Failure to comply may result in administrative fines (up to 10% of the investment) and even revocation of citizenship and passport.
Annual Quotas for Citizenship Approvals
The proposal introduces an annual cap on the number of applicants each country can approve, based on factors such as global demand, economic impact, national capacity, and reputational risks.
This marks a shift from the current competitive, market-driven model and aims to preserve the long-term value of Caribbean passports by preventing oversaturation and over-commercialization.
Regional Regulatory Authority with Centralized Oversight
The EC CIRA would be the most powerful regulatory body in the region’s CBI history. It would set and enforce uniform standards, investigate misconduct, and even suspend licenses or programs that fail to comply.
Each participating country would have representatives on the Board of Directors and Council of Ministers, along with appointed experts from regional institutions.
Enhanced Due Diligence and Mandatory Interviews
Applicants must now undergo more rigorous security screening, including identity checks against national and international watchlists and criminal background reports from all countries lived in during the past 10 years.
Mandatory personal interviews will become a standard part of the process—for both main applicants and dependents over 18 (and even minors over 12, if flagged during due diligence).
Five-Year Passports with Compliance-Based Renewal
Passports will initially be issued with a 5-year validity, renewable for a full 10 years only after the applicant demonstrates full compliance with the program’s requirements—including the 30-day residency and integration.
This change would affect Dominica, Saint Kitts & Nevis, and Saint Lucia, which currently issue 10-year passports from the outset.
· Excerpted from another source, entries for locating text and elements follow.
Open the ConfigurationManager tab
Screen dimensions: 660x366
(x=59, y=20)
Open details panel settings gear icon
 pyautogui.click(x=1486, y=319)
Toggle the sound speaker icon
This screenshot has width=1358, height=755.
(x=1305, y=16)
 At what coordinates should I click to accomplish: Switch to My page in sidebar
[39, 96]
Antigua & Barbuda already follows a 5+5 model, and Grenada’s system would be enhanced with optional 10-year renewals.
This compliance-linked renewal mechanism turns citizenship into a long-term relationship, not a one-time transaction.
Escrow Account Requirements for Investment Funds
All qualifying investments must now be deposited into designated escrow accounts, managed in accordance with rules issued by the new authority.
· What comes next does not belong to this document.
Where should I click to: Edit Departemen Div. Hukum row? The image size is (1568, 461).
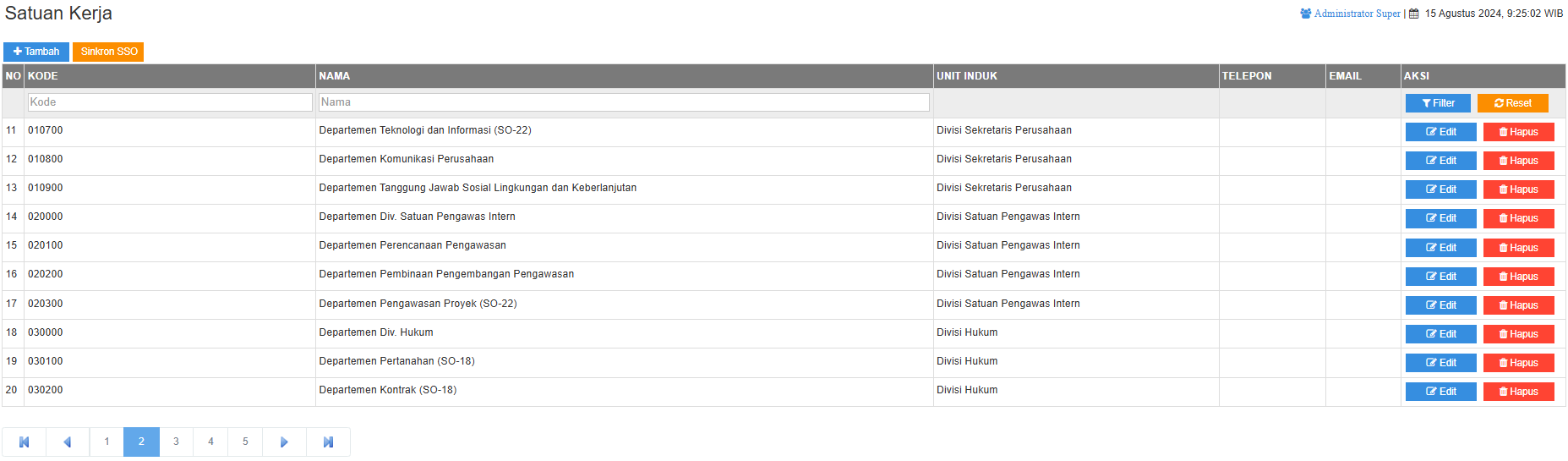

This measure is intended to protect investor funds and prevent premature fund release before background checks are completed.
No Second Chances: Shared Blacklist Across Caribbean States
Perhaps most significantly, countries will be prohibited from accepting any CBI application from an individual whose application has been rejected by another participating country, unless explicitly approved under exceptional circumstances.
A centralized database, managed by CARICOM IMPACS, will store biometric data and applicant histories, creating unprecedented regional cooperation on CBI oversight.
Licensing and Pre-Qualification for Industry Participants
Agents, promoters, developers, and due diligence firms will need to hold a pre-qualification certificate issued by EC CIRA in order to operate legally.
Certificates may be suspended or revoked for misleading practices or failing the “fit and proper” test, ensuring only qualified professionals remain in the industry.
Sanctions for Non-Compliant Countries
Countries that fail to meet the new standards may face financial penalties, reduced application quotas, or be subject to binding arbitration if they continue to breach the rules.
Path to Implementation
The agreement must be ratified by at least five Caribbean parliaments to become legally binding. While countries can provisionally implement operational elements (such as fee collection or board setup), full enforcement requires legislative approval.
Conclusion: A New Era for Caribbean CBI Is On the Horizon
If adopted, these reforms will mark the most comprehensive overhaul of Caribbean CBI programs to date—introducing greater transparency, due diligence, accountability, and uniformity across the region.
For those considering Dominica citizenship or other Caribbean CBI options, now is the time to stay informed and act wisely. Choosing a trusted, government-authorized agent and complying with legal requirements will be more important than ever.